Der andere Thread  ist für die Animation für Schuss zuständig. Der andere für die Animation d. Schusses, also das Rotieren von Spieler um eine Stange.

Problem: D. Thread (unten) bekommt sagen wir 40ms Rechenzeit, in der mein Rechner es schafft das Bild um 4 Bilder (was 40° entspricht)
weiterzuschalten, dann ensteht das Prblem, dass Kollisionberechnung nicht erfolgt, sondern erst wenn der Thread die CPU wieder freigibt. Logsicher wäre es, wenn  immer, nachdem ein Bild weitergeschlaten wurde, Kollision und nächste Position aufgerufen würde. 
Ich könnte noch ein weiteres Problem schildern aber lasse es erstmal dabei, weils eh schon genug Text ist ; ).
Falls du dir mal ein Bild machen möchtest

http://www.abileave2002.de/entwurf/idex.html 


```
public  void run()
  {

      while (iAktBild < 35)
      {

      //ein Bild weiterschalten
      iAktBild++;
      try {Thread.sleep(iSchussRefresh);}
      catch (InterruptedException e) {}
     }

      //Anim ist durchgelaufen, wieder 0 bild setzten

      iAktBild = 0;
      bSchussThread = true; // es kann wieder die Schusstaste betätigt werden
```

Gruß.......


----------



## Beni (30. Mai 2004)

Lustiges Feature: wenn dein Applet in meinem Mozilla läuft, funktioniert die Tastatur nicht mehr...

Aber abgesehen davon: wenn die zwei Threads sowieso immer abwechselnd am Zug sind, kannst du wirklich auch nur einen verwenden:


```
public void run(){
  // Kollisionsabfrage, etc...
  calculateCollisionAndOtherStrangeThings();

  // repaint
  component.repaint();
}
```

Es sei denn, du hast noch was anderes vor.

mfg Beni


----------



## Murmeltier (30. Mai 2004)

Ja, ähm ich hab im Moment im Thread requestFocus(), deswegen klaut er dir wahrschienlich immer den Fokus. Sorry; )Klar im Prinzip hast ja Recht, ABER die Animation  (Rotieruen um Stange) muss mit eine Sleep von ca 15ms laufen, damit sie hablwegs ok aussieht. Die Ballberechnung sollte aber nur alle 25ms laufen, weil die Schrittweite (in Pixeln) quasi festgelegt ist (nimm einfach an bei 1Pixel und Sleep von 15 wäre er immer noch zu schnell), 
und der Ball sonst einfach zu sehr abgeht.



			
				Beni hat gesagt.:
			
		

> Lustiges Feature: wenn dein Applet in meinem Mozilla läuft, funktioniert die Tastatur nicht mehr...
> Aber abgesehen davon: wenn die zwei Threads sowieso immer abwechselnd am Zug sind, kannst du wirklich auch nur einen verwenden:



Abwechselnd ja, aber die run() Methode eines Threads KANN dabei mehrmals durchlaufen werden, bevor der Wechesel drankommt.
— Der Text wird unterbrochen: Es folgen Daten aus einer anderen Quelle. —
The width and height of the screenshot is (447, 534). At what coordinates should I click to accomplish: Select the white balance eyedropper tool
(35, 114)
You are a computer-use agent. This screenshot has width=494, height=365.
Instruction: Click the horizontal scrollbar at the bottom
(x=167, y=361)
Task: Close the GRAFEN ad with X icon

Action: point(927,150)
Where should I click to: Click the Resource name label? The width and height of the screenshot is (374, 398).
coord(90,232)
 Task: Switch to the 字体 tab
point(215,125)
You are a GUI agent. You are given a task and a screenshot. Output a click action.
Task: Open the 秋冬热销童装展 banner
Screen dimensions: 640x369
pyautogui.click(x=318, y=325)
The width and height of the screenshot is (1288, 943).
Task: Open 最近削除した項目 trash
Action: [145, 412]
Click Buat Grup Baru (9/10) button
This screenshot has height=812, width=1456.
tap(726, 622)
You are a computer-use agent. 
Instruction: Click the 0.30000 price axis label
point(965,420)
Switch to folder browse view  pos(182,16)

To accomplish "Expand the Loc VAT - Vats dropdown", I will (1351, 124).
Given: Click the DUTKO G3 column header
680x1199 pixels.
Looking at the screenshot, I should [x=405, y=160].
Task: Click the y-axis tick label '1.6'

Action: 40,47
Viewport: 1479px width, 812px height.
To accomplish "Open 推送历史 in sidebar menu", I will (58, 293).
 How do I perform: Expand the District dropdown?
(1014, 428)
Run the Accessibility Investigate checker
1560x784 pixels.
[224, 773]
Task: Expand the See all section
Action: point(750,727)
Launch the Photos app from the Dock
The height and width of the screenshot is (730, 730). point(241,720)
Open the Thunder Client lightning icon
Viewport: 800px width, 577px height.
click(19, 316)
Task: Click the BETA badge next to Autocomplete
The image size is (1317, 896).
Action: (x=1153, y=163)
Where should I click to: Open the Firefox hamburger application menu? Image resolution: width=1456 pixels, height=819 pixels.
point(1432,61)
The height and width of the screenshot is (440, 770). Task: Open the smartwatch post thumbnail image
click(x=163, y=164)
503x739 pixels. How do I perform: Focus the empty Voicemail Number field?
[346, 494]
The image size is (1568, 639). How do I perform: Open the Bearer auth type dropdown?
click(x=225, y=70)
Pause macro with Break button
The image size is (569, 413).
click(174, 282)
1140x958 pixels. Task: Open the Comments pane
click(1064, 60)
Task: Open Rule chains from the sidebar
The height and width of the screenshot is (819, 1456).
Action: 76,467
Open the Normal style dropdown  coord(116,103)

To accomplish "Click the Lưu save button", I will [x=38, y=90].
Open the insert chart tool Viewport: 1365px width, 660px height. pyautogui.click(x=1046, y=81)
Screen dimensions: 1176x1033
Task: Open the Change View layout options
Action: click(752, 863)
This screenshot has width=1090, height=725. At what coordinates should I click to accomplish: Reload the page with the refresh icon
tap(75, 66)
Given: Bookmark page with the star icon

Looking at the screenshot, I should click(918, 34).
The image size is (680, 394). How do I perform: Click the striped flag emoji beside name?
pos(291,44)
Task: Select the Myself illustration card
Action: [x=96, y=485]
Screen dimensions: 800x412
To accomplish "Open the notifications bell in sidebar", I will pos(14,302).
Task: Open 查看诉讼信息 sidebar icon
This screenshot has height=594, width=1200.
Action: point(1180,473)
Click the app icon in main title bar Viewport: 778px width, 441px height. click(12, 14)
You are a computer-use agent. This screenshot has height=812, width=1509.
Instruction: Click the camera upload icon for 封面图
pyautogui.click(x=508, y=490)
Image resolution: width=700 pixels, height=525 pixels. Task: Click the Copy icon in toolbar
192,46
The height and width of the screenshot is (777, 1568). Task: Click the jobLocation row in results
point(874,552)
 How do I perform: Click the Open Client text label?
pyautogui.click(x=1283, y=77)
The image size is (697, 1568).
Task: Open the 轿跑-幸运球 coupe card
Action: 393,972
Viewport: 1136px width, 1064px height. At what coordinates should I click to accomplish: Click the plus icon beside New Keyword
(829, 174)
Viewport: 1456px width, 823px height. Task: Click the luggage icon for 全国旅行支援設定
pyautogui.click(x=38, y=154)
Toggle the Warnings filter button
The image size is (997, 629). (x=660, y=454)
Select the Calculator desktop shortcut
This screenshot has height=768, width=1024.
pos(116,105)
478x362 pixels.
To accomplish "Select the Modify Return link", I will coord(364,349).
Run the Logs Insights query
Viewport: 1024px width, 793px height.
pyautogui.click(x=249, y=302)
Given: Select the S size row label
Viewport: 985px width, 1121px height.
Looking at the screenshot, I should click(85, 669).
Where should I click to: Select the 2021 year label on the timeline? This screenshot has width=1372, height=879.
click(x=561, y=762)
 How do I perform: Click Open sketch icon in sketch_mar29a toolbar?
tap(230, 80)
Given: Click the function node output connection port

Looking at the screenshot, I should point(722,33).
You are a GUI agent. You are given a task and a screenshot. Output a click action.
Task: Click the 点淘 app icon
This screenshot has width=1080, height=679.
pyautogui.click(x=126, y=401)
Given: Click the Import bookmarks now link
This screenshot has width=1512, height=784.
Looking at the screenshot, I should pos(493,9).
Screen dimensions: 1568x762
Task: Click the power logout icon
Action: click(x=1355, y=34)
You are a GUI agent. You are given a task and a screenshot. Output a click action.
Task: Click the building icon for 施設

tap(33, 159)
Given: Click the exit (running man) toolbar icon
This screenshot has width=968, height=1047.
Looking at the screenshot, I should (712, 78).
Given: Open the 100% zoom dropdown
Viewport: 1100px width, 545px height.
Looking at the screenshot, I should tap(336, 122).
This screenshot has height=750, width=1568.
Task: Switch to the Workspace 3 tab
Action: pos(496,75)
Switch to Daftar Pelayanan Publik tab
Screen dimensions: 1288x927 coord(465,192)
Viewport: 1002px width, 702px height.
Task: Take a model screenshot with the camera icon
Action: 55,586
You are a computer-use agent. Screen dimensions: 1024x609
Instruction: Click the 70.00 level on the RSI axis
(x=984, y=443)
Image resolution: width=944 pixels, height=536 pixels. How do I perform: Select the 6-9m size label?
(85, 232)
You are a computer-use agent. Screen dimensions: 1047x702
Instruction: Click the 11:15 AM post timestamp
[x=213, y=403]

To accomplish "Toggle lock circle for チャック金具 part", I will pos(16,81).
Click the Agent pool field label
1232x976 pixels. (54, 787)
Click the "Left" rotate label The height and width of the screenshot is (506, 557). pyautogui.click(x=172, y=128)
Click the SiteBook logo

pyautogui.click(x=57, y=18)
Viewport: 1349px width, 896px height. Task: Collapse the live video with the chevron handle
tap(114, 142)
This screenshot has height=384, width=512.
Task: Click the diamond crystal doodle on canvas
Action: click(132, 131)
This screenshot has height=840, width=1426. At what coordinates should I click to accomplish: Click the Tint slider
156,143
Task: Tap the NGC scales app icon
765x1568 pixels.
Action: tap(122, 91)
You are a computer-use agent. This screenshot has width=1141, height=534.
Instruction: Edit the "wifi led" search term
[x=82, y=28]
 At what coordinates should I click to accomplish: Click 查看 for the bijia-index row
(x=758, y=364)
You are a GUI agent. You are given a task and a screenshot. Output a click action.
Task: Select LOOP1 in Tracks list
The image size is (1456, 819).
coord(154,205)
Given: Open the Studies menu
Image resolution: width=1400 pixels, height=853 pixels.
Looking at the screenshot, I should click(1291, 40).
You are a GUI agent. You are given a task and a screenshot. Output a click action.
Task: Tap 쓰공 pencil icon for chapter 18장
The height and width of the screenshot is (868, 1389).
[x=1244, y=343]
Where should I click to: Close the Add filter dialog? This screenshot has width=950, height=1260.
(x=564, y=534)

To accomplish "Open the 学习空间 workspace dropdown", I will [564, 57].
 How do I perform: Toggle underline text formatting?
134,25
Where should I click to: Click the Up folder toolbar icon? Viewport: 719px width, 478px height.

Junge, ist das kompliziert... : )
 :roll:


----------



## Murmeltier (30. Mai 2004)

Ok ich denke mir ist gerade ein Besipiel eingefallen, da sieht man sehr gut wo das Problem ist!

Thread1 ruft auf: (Sleep 25ms): 
1. nächste Position  (setzt x, und y von Ball neu)
2. Kollision (prüft ob neue Position eine Kollsiion verursacht, wenn ja wird der Winkel des Balls entsprechen geändert)
3. reapint
4. Sleep

Thread2 ruft auf (Sleep 15ms):
1. Bild weiterschalten (aniniert also eine Spielerreihe)

Problem von Oben:

```
Spieler 
     Ball
----  
||||
||||O
----
```

Angenommen, der Ball landet sagen wir mal ein Pixel vor den Füssen des Spielers (er guckt nach rechts; Thread1 wurde soeben durchlaufen), und Schuss wird betätigt, so kann es sein, dass Thread2 in seiner Zeit (>Sheduler) es schafft den Spieler in die 40°Position zu bringen. Währden dieser Zeit findet aber keine Kollisionabfrage statt 
>> Resulatat: Der Spieler hat sich zwar über den Ball bewegt, ihn aber nicht merklich verändert.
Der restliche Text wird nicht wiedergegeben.